-- Opening Marker --
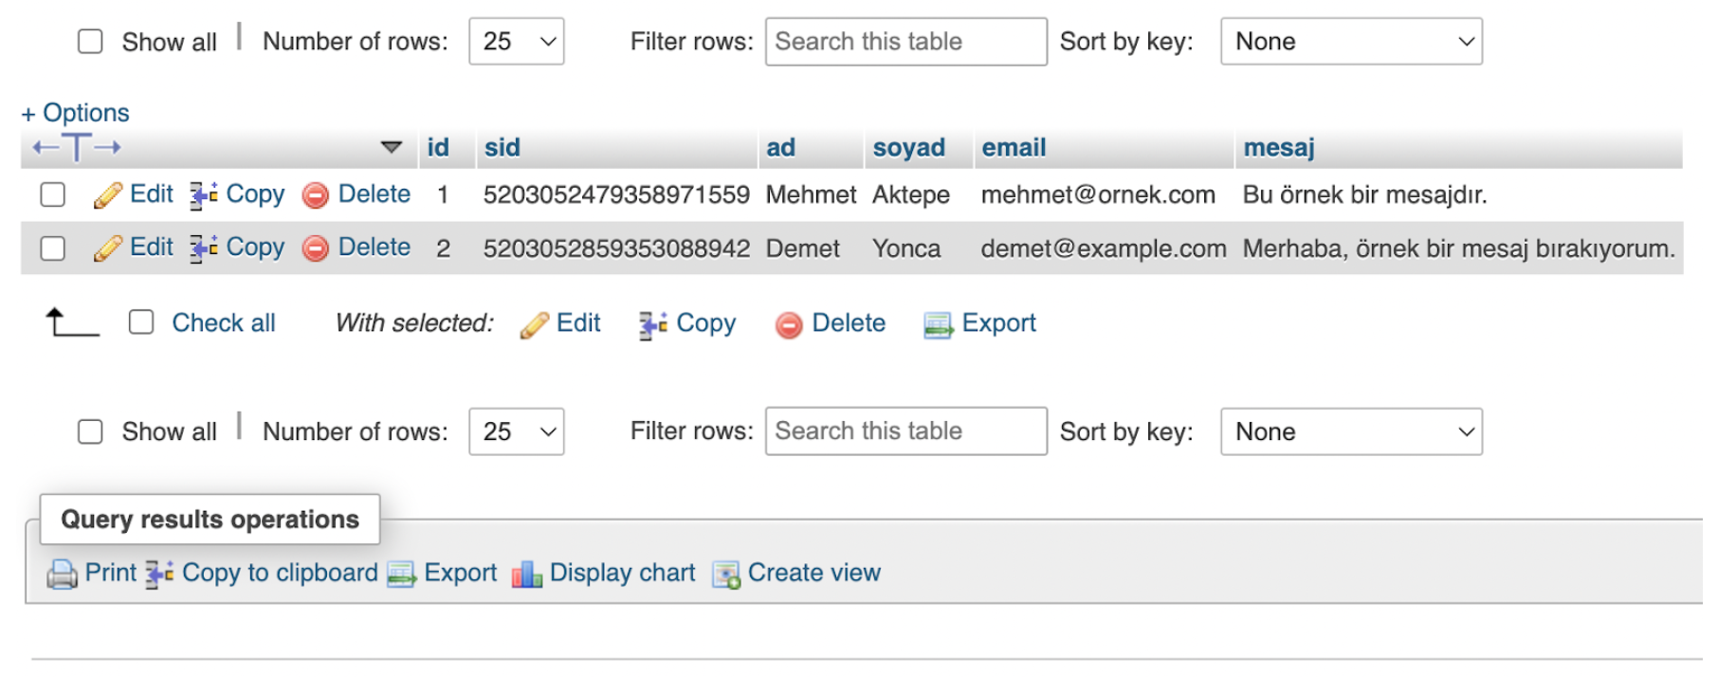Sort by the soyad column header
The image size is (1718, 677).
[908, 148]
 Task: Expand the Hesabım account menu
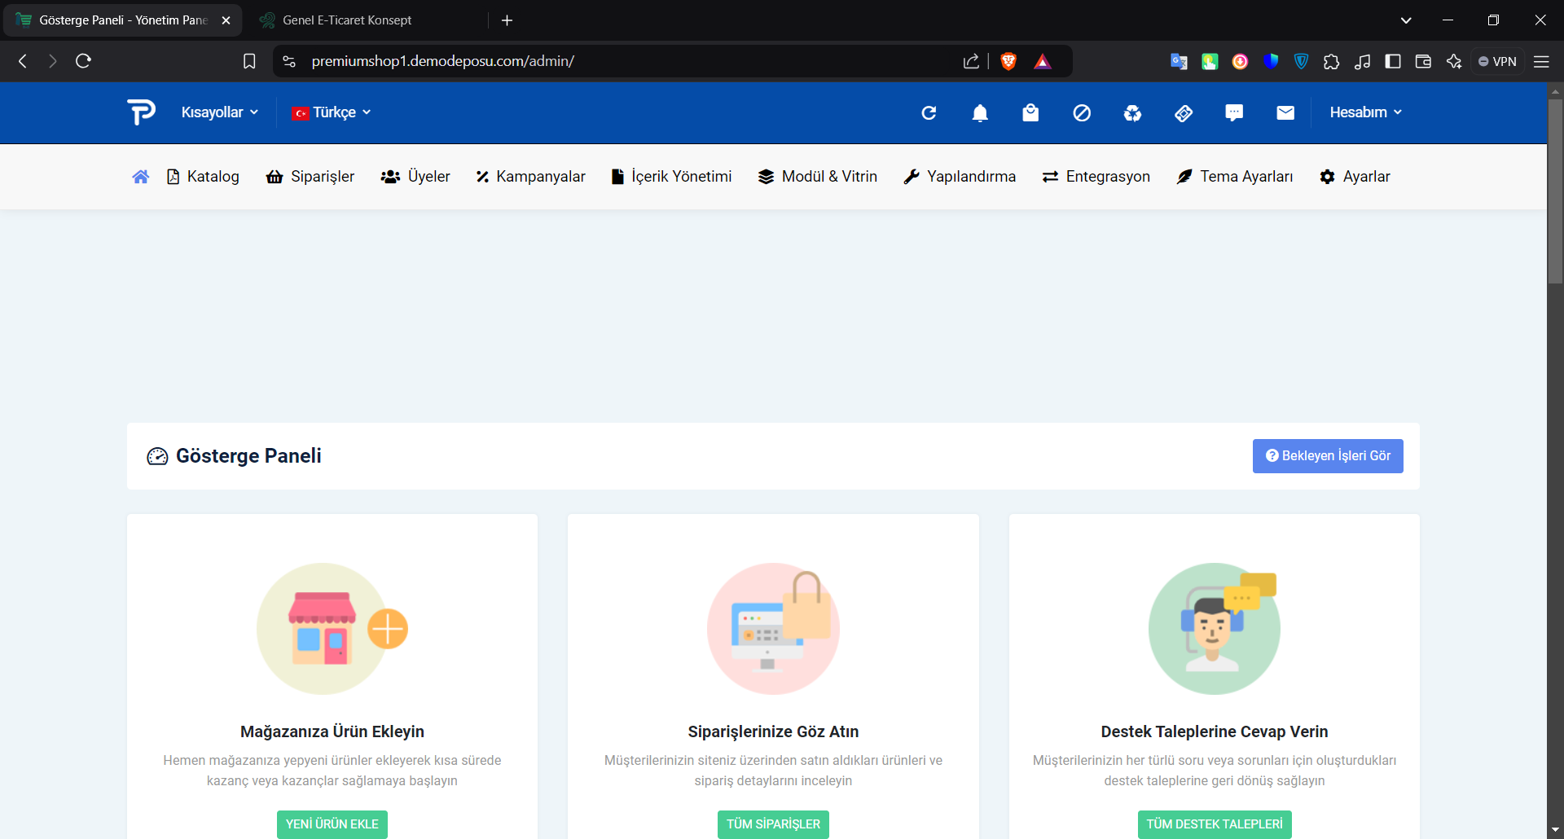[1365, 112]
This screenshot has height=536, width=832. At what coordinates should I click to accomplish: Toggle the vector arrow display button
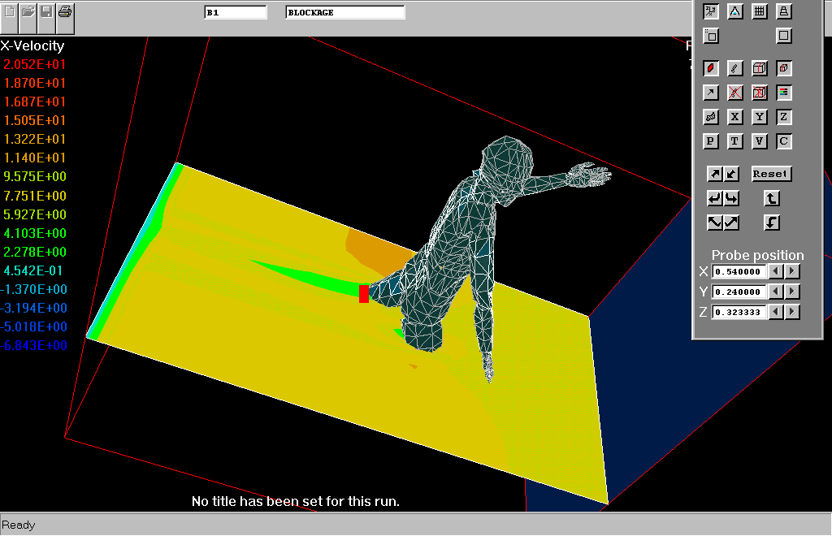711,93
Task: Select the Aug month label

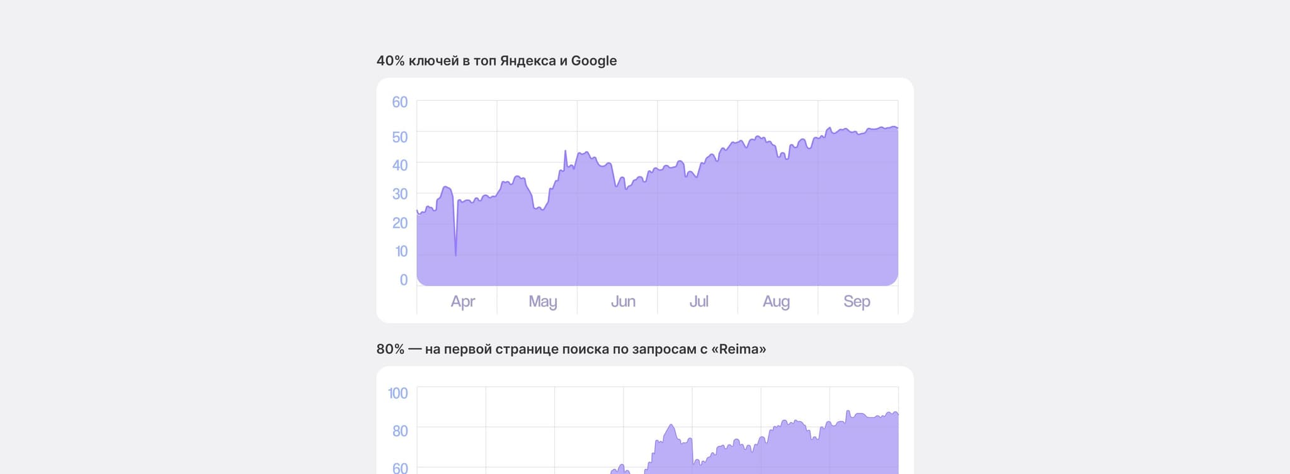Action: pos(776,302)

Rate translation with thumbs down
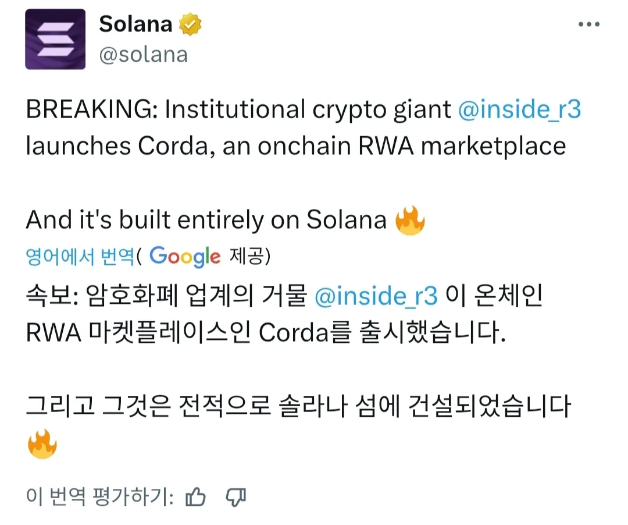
-- Closing Marker --
-- Opening Marker --
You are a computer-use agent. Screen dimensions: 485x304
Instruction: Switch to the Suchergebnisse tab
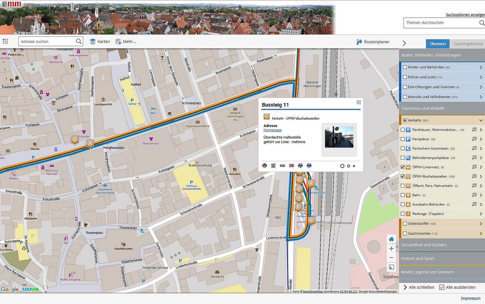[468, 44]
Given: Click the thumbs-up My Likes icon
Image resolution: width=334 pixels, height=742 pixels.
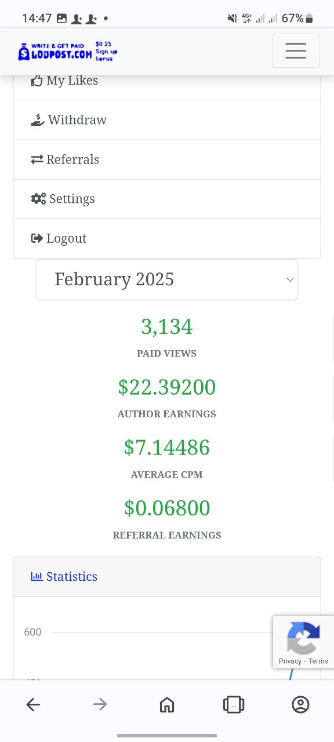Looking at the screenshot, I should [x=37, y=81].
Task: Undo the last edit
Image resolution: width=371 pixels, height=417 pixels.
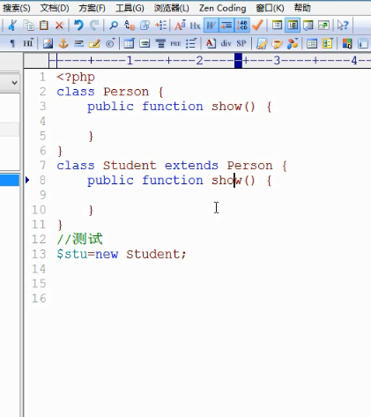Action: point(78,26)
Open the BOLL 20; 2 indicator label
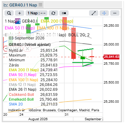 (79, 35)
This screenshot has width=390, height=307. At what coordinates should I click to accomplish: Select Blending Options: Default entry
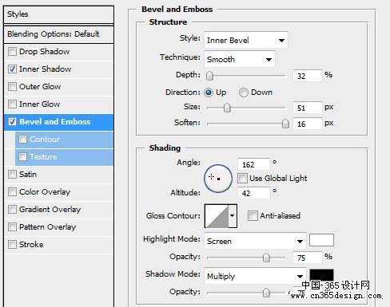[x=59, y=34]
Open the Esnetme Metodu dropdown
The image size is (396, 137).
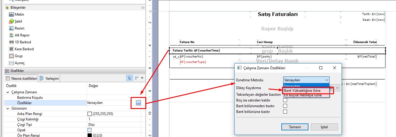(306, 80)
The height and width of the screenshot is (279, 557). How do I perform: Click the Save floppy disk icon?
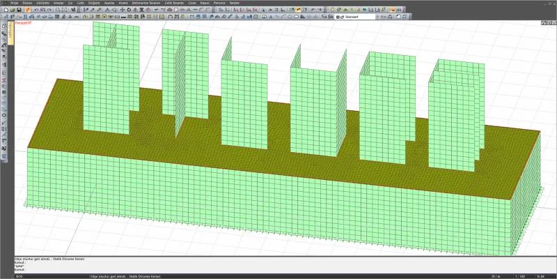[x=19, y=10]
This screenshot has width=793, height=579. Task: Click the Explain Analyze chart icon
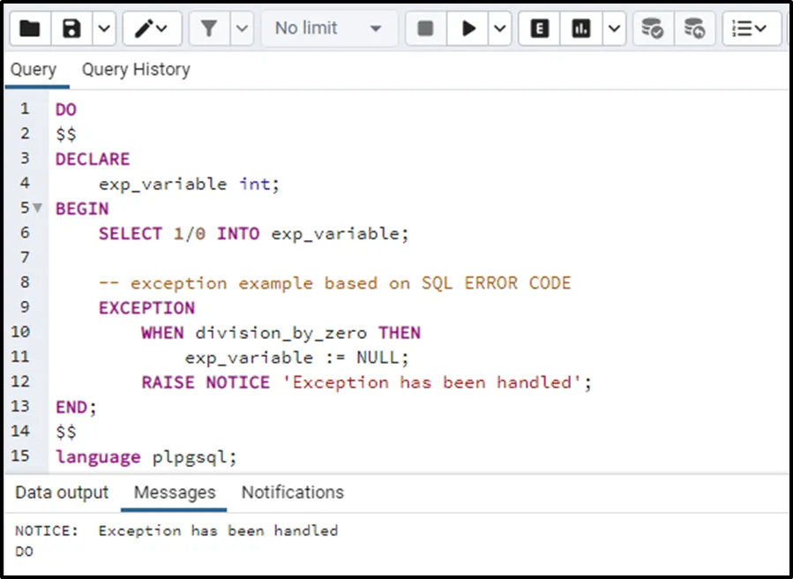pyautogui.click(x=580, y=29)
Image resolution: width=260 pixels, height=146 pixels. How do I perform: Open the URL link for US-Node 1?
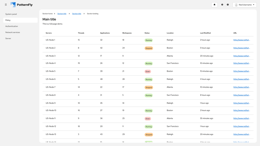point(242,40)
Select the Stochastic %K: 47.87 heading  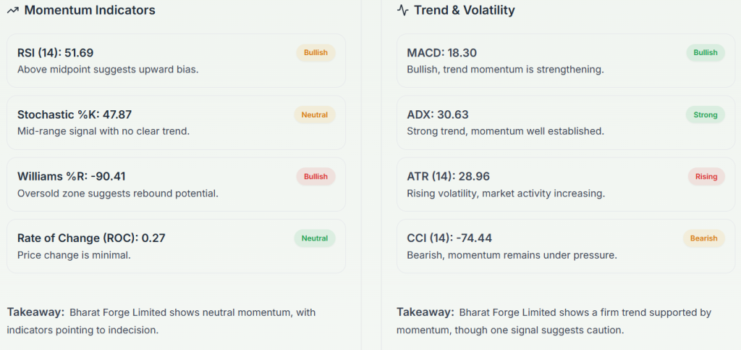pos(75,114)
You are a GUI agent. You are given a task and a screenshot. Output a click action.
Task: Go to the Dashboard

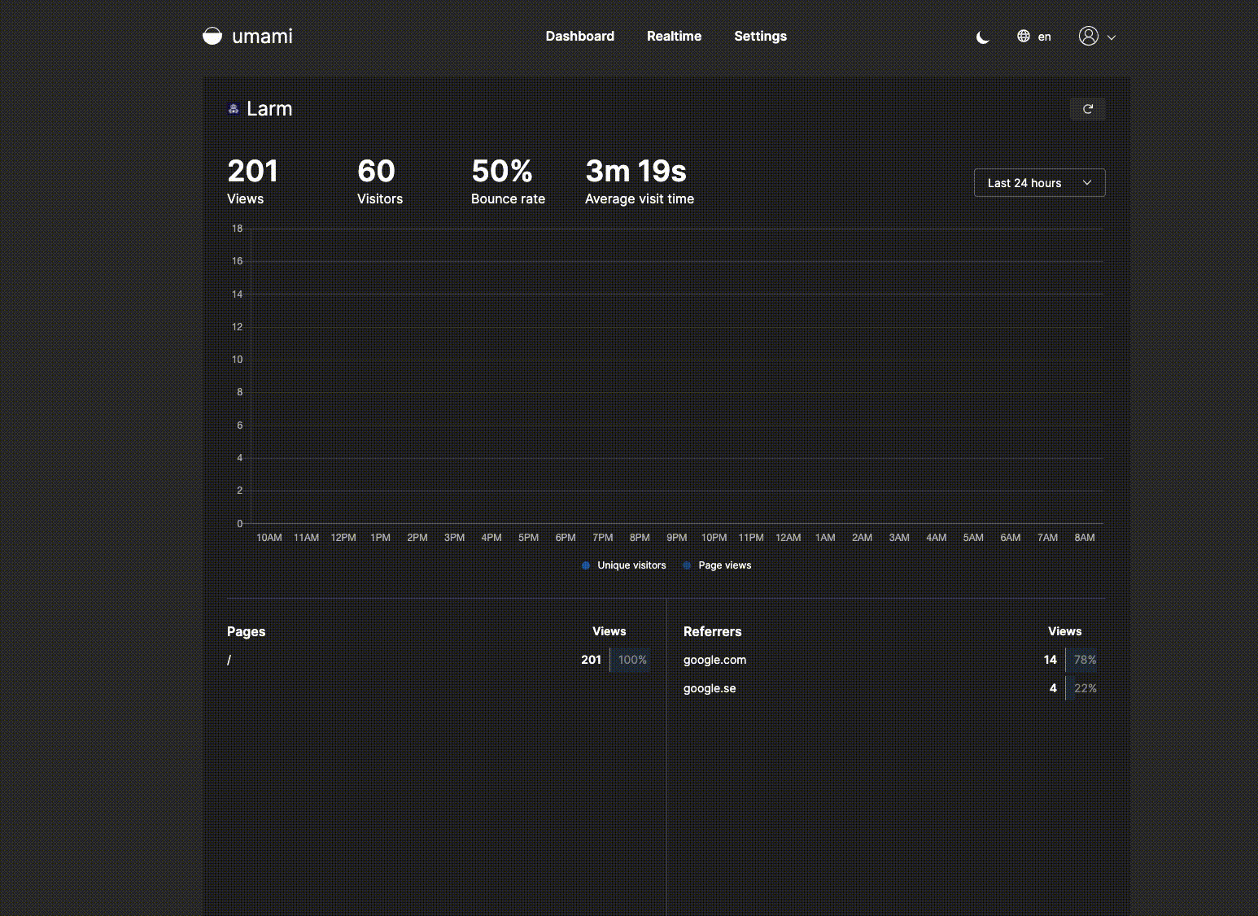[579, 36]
-- Closing Marker --
• Try it: Look above for the line containing "Task: Expand the Hesabım account menu", then write out every line from there down to the line containing "Rate translation with thumbs down", that line included, with no pictures.

• Result of this task:
 Task: Expand the Hesabım account menu
[1365, 112]
This screenshot has height=536, width=832. At what coordinates should I click to accomplish: Toggle the vector arrow display button
711,93
Task: Select the Aug month label

Action: pos(776,302)

Rate translation with thumbs down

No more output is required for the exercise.